Tropical cyclone behavior
Photo by Tammy Beeson June 27, 2017
UD professors collaborate with University of Nigeria-Nsukka to understand tropical cyclone behavior in Lesser Antilles
University of Delaware professors David R. Legates and Anthony Seraphin are working with Ernest Ugwu, a visiting scientist from University of Nigeria-Nsukka (UNN), to understand why tropical cyclones that approach the Lesser Antilles have a statistically lower number of landfalls than expected.
The Lesser Antilles are a chain of islands in the Caribbean Sea. Along with the Greater Antilles and the Lucayan Archipelago, they comprise the West Indies.
The researchers are studying archival records from storms that occurred between 1950 and 2016 to tease out whether there is a connection between this unique storm behavior and the bathymetry of the sea floor around the islands. The team is considering statistics on storm intensity, landfall, the storm’s path and whether it reached hurricane status, in hopes of providing data to support information for advanced warning systems and planning in the region.
“We’d like to figure out how these cyclones steer, whether that is driven by following the warm water to gain energy or whether it is tied to the bathymetric depth of the sea floor and ocean currents,” said Legates, a climatologist in the Department of Geography, which is housed in the College of Earth, Ocean, and Environment.
Subterranean mountains keep storms out to sea
Preliminary data supports that the Lesser Antilles islands provide a barrier around which tropical depressions and storms migrate. One theory is that this is due to the extensive subterranean mountain ranges that give rise to most Caribbean islands. Dominica, for example, has elevations that are almost a mile high. It’s tallest peak, Morne Diablotin, is 4,747 feet high, just 500 feet less than Denver, Colorado.
If they attain hurricane force before reaching the Lesser Antilles, storms seem unaffected by gaps between the islands. Smaller storms that are still developing, meanwhile, typically maneuver away from land that can slow them down.
A close examination of the path of Tropical Storm Iris, the storm that affected the Caribbean island of Dominica in 1995, illustrates this short-term erratic behavior, Legates said.
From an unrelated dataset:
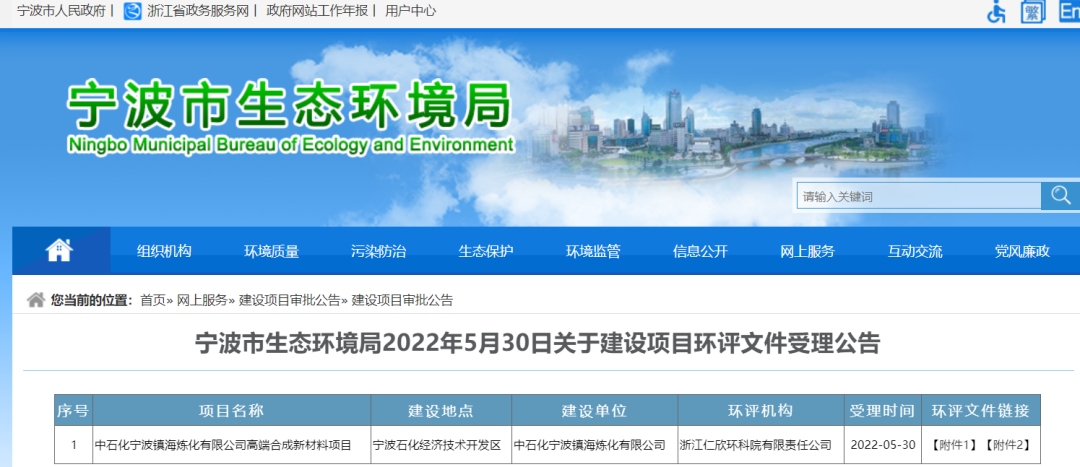
Task: Open 附件1 EIA document link
Action: (x=954, y=444)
The storm turned south toward Saint Lucia, then went due north and passed westward between Martinique and Dominica before turning due north again. The researchers suspect this was due to the ocean currents and turbulence the tropical cyclones created.
“Storms gain force and speed from warm water, typically over the open ocean. In shallow waters, winds stir up the warm water and the energy associated is expended quickly. In deeper water, however, this stirring generates more warm water from the bottom, which continues to fuel the storm,” Legates explained.
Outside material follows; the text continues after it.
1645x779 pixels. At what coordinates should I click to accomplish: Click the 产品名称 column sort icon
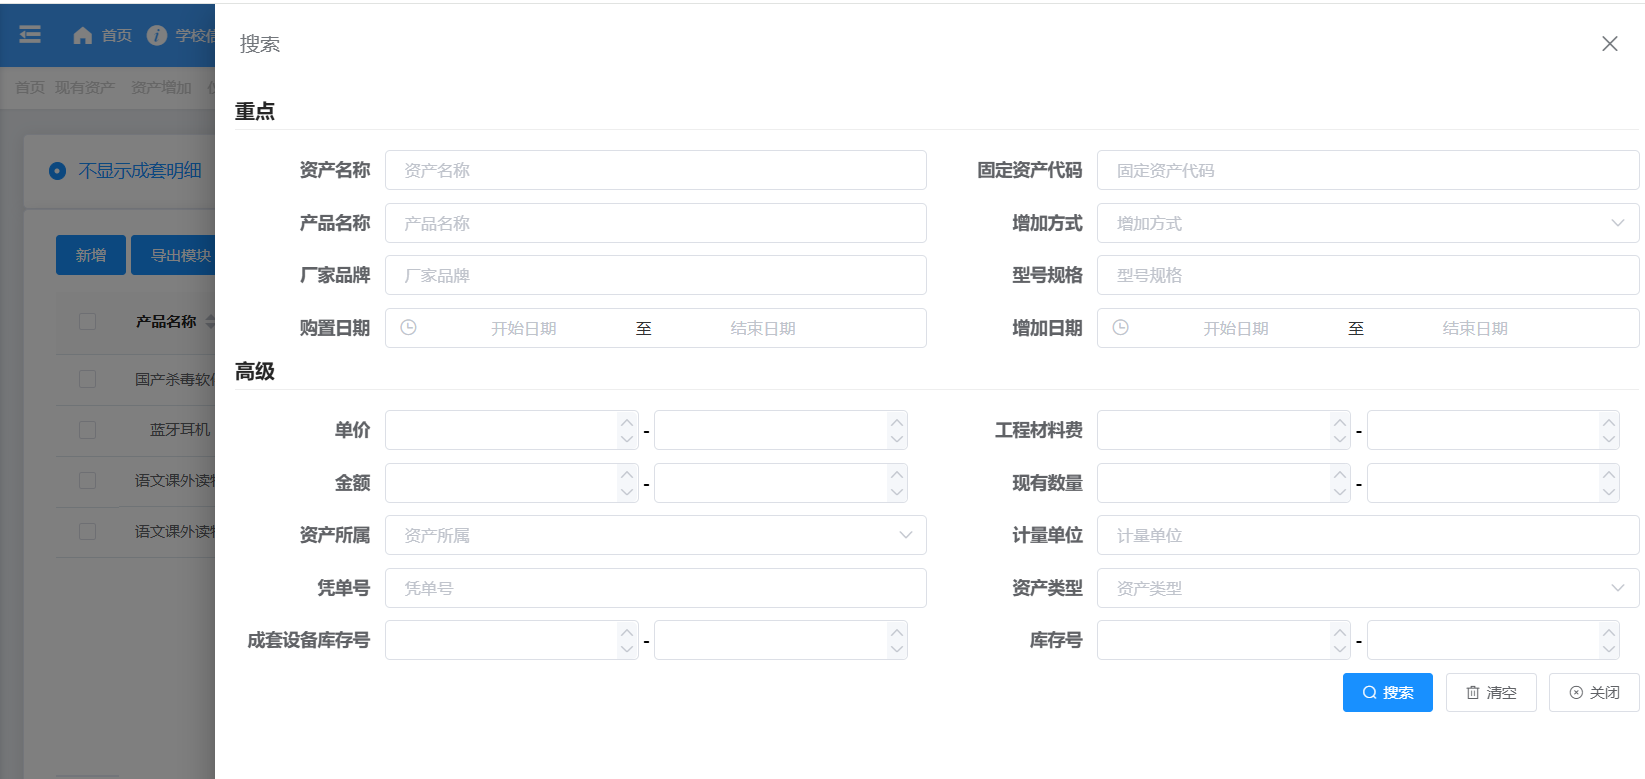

Storms that occur in the Caribbean Sea display different characteristics from Cape Verde storms that form off the African coast or in the Gulf of Mexico and tend to track northeast toward the United States.
Legates said the data indicates that sea surface temperature and the Atlantic multidecadal oscillation (AMO), a climate pattern associated with warmer Atlantic waters, dictate what happens over most of the North Atlantic basin but not near the tropics.
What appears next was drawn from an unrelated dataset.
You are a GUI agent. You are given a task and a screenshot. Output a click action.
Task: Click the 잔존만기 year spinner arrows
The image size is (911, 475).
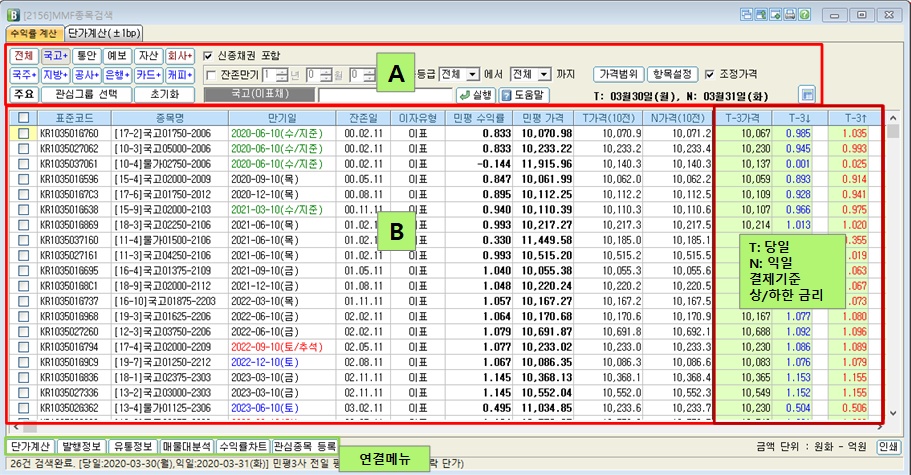tap(281, 75)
“We don’t see the normal precursors that lead to basin activity affecting what’s going on, but there is some indication that solar radiation and other astrophysical variables may play a role,” said Legates, who holds a dual appointment in applied economics and statistics.
As the work continues, the team will consider whether galactic cosmic rays, which scientists theorize may create more high clouds, can seed storms.
“The Earth is considered a magnet and its effect is felt in the atmosphere. Changes in the Earth-atmospheric boundary affect the development and movement of storms,” said Ugwu, a space physicist and geomagnetism expert with UNN’s Department of Physics and Astronomy.
Ultimately, Seraphin hopes the team’s data can inform infrastructure development, policy, and emergency planning and evacuation in this vulnerable chain of islands. Growing up in Dominica, he witnessed the erosion, landslides and associated devastation that can result without the technology infrastructure to support advanced warning systems like those available in the U.S.
“My interest is knowing whether the powers that be have enough information to depend upon the forecasts that are issued, and that they are in a position to provide adequate evacuation in an emergency,” said Seraphin, an associate professor in UD’s Department of Mathematical Sciences with a secondary appointment in geography.
Legates agreed. “Today we have more forecasting ability and more lead time than at any other time in history, but people are increasingly less prepared. We need to change this,” he said.
Hurricane season runs June 1-Nov. 30.